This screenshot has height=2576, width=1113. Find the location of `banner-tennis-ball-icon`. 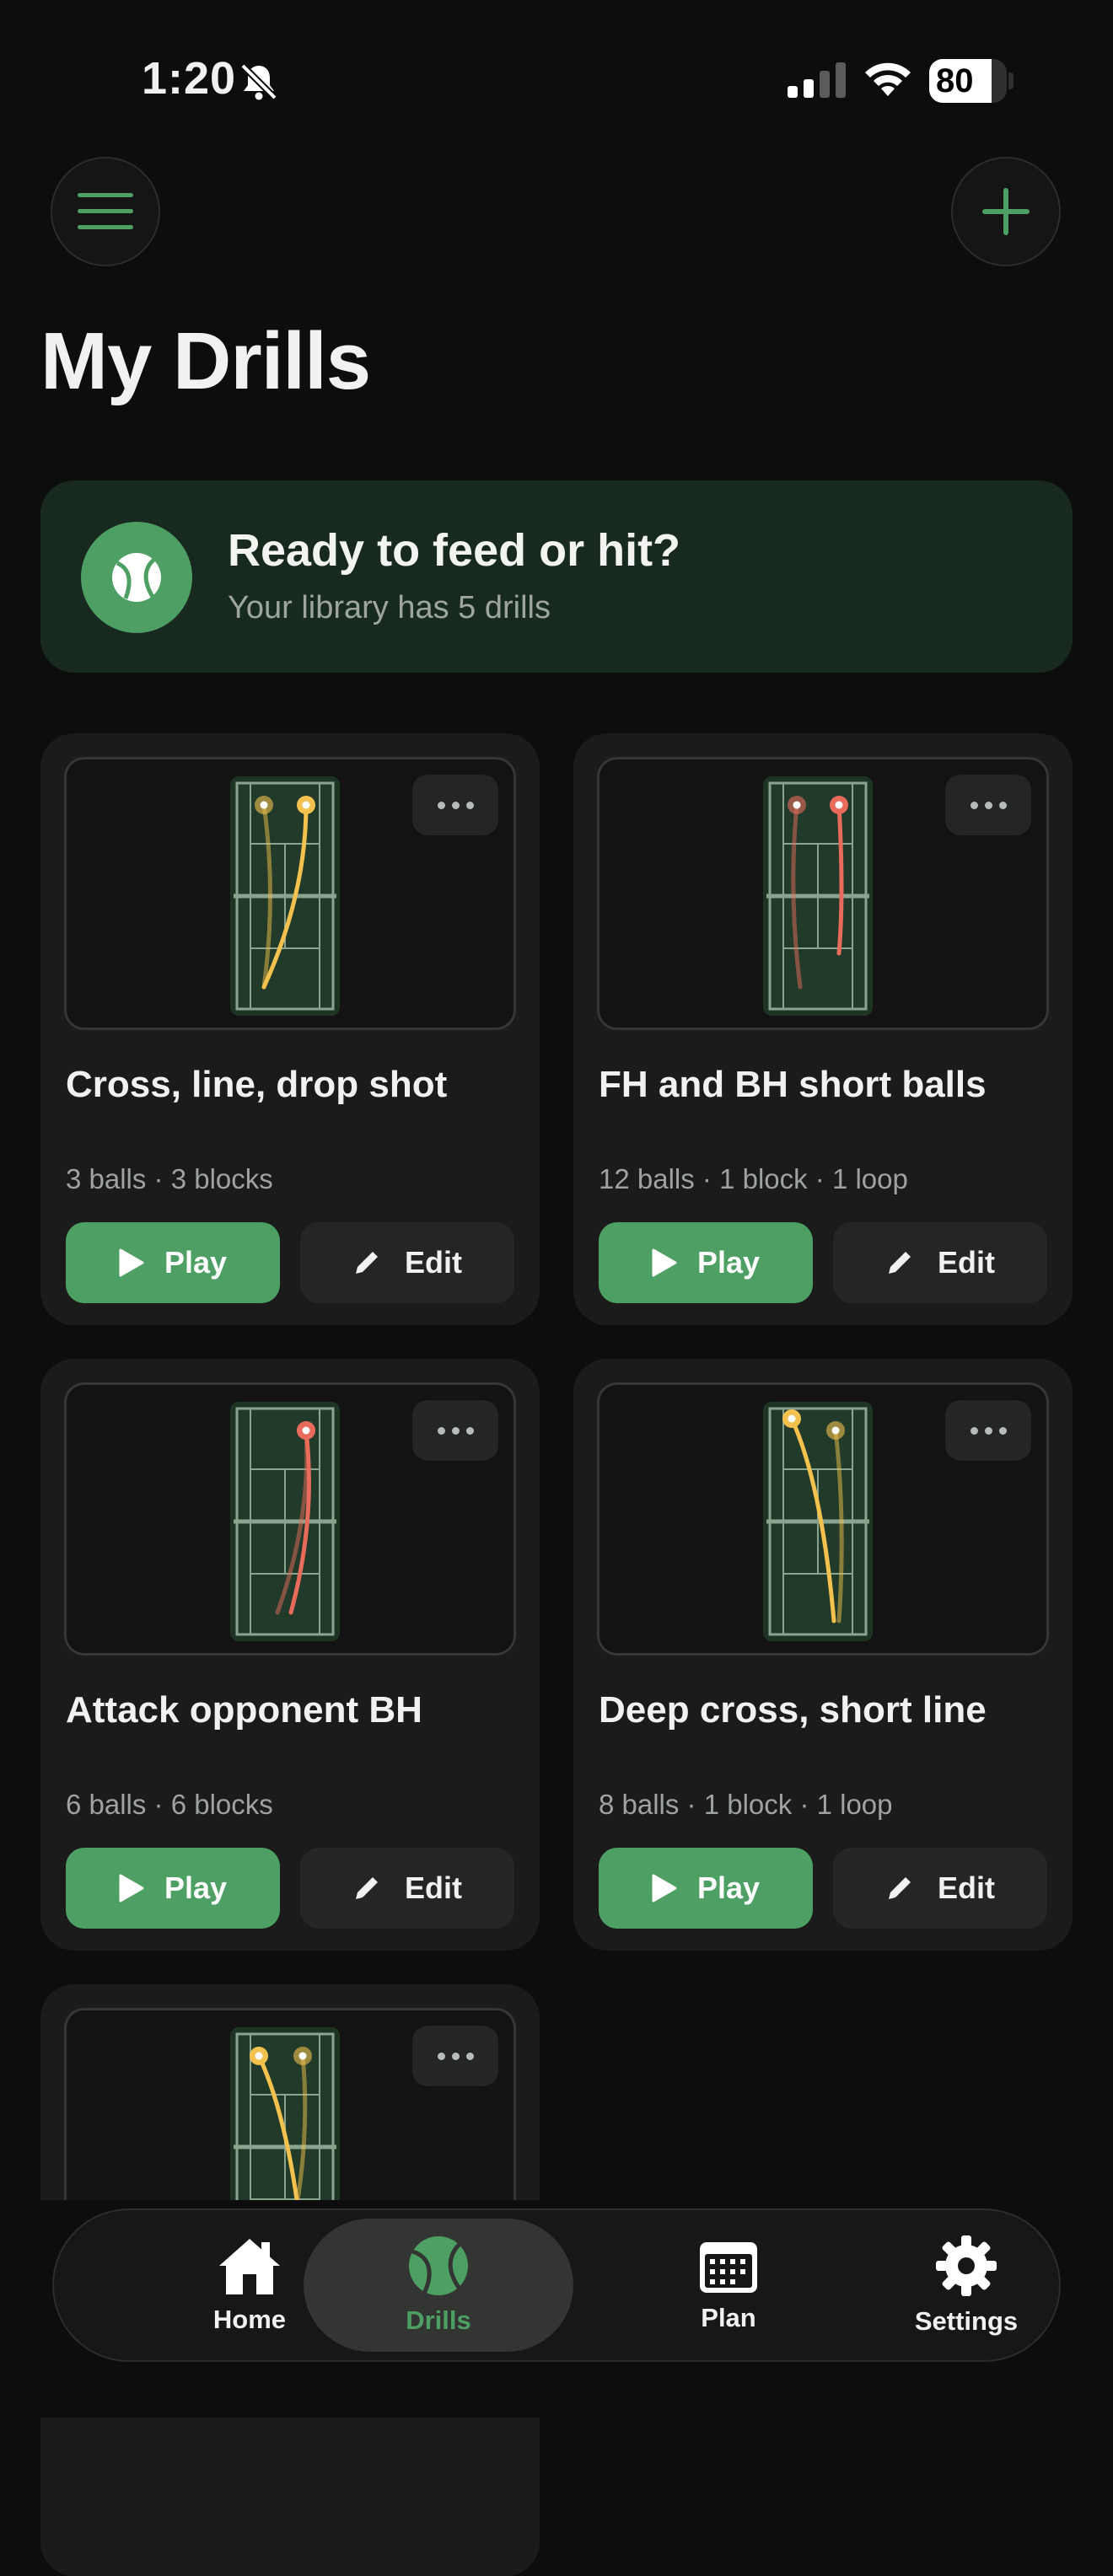

banner-tennis-ball-icon is located at coordinates (136, 577).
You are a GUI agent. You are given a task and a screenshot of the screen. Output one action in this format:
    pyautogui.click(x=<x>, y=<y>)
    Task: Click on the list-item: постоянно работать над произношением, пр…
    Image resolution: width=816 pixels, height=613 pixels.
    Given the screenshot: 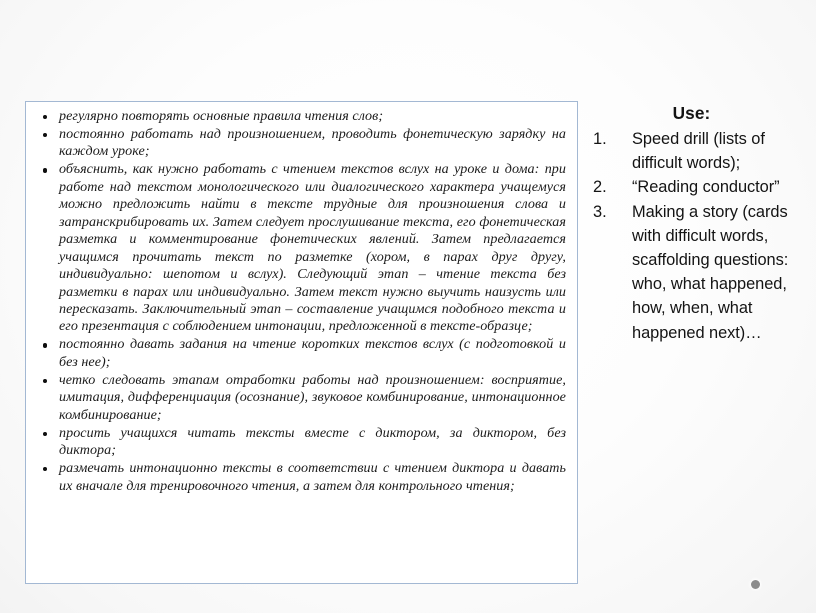 What is the action you would take?
    pyautogui.click(x=300, y=144)
    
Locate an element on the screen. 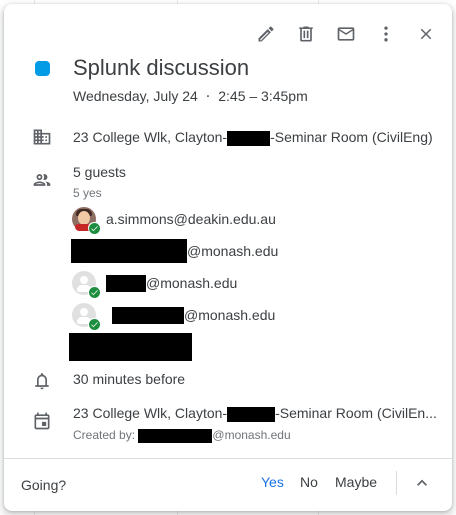 The image size is (456, 515). location-prefix: 23 College Wlk, Clayton- is located at coordinates (150, 137).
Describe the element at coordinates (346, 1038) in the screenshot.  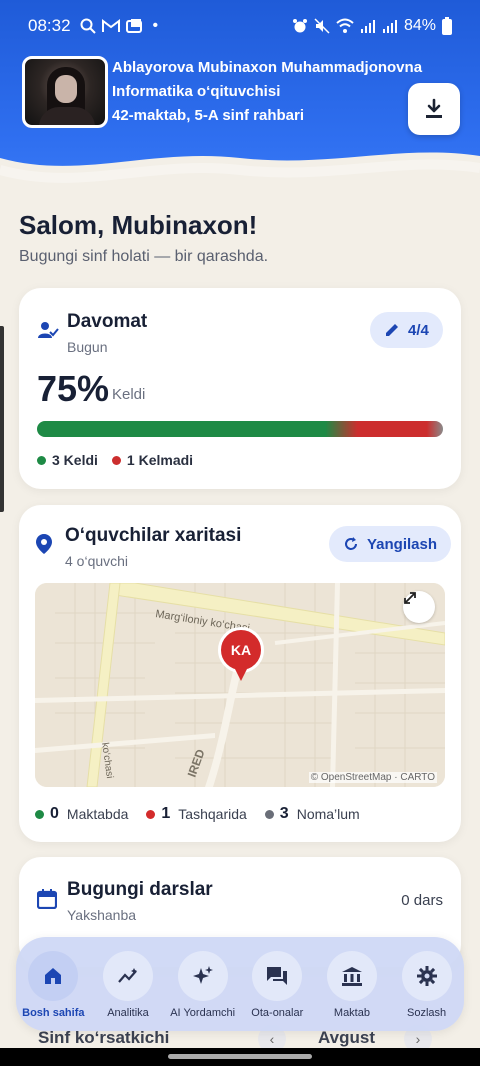
I see `class-stats-month: Avgust` at that location.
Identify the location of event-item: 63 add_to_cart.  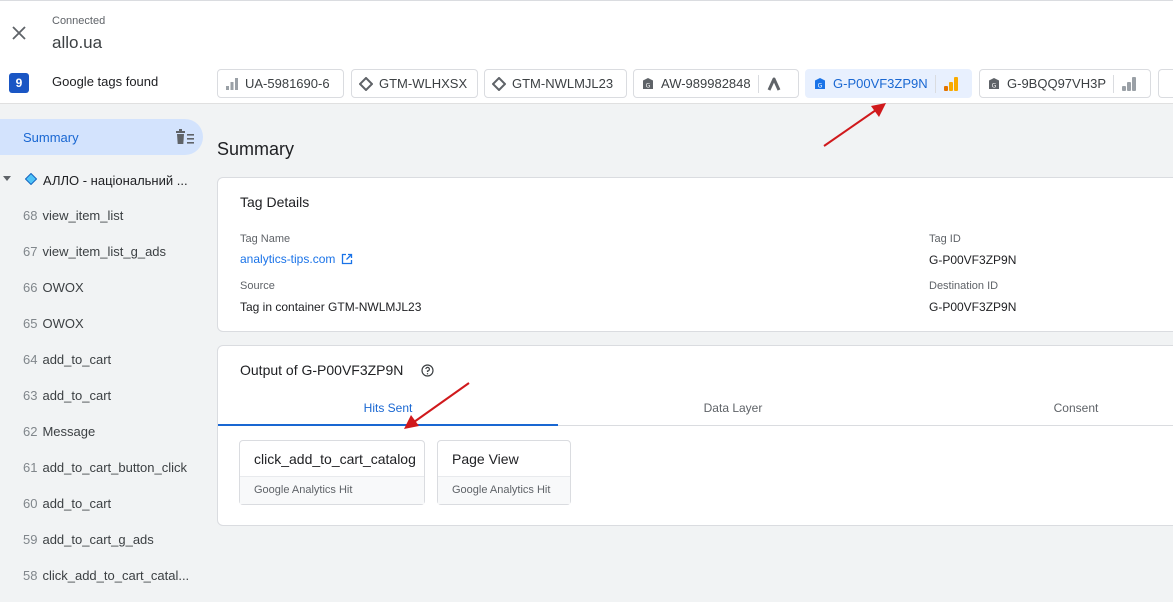
(113, 398).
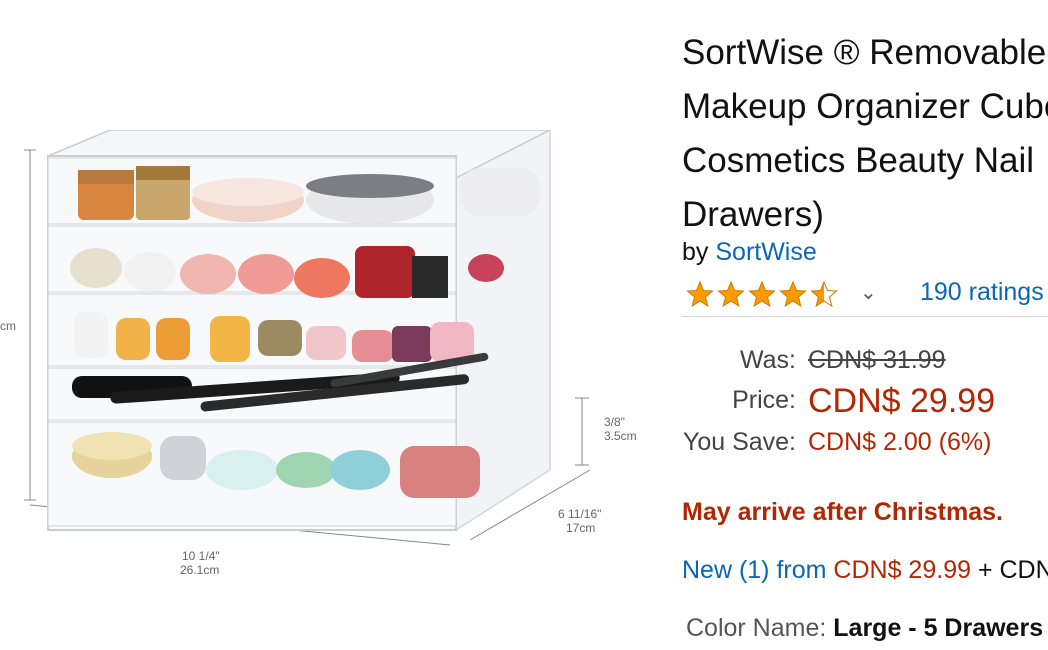 The width and height of the screenshot is (1048, 650). Describe the element at coordinates (842, 512) in the screenshot. I see `delivery-notice: May arrive after Christmas.` at that location.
=====
• **Task requirements**:
Rewrite the items from the beginning through the line containing "banner-tennis-ball-icon is located", with "screenshot" changed to "screen capture" and everything else kept the same. Leave the pictures out of your answer.

• **Response below**:
This screen capture has height=2576, width=1113. Find the location of `banner-tennis-ball-icon`. 

banner-tennis-ball-icon is located at coordinates (136, 577).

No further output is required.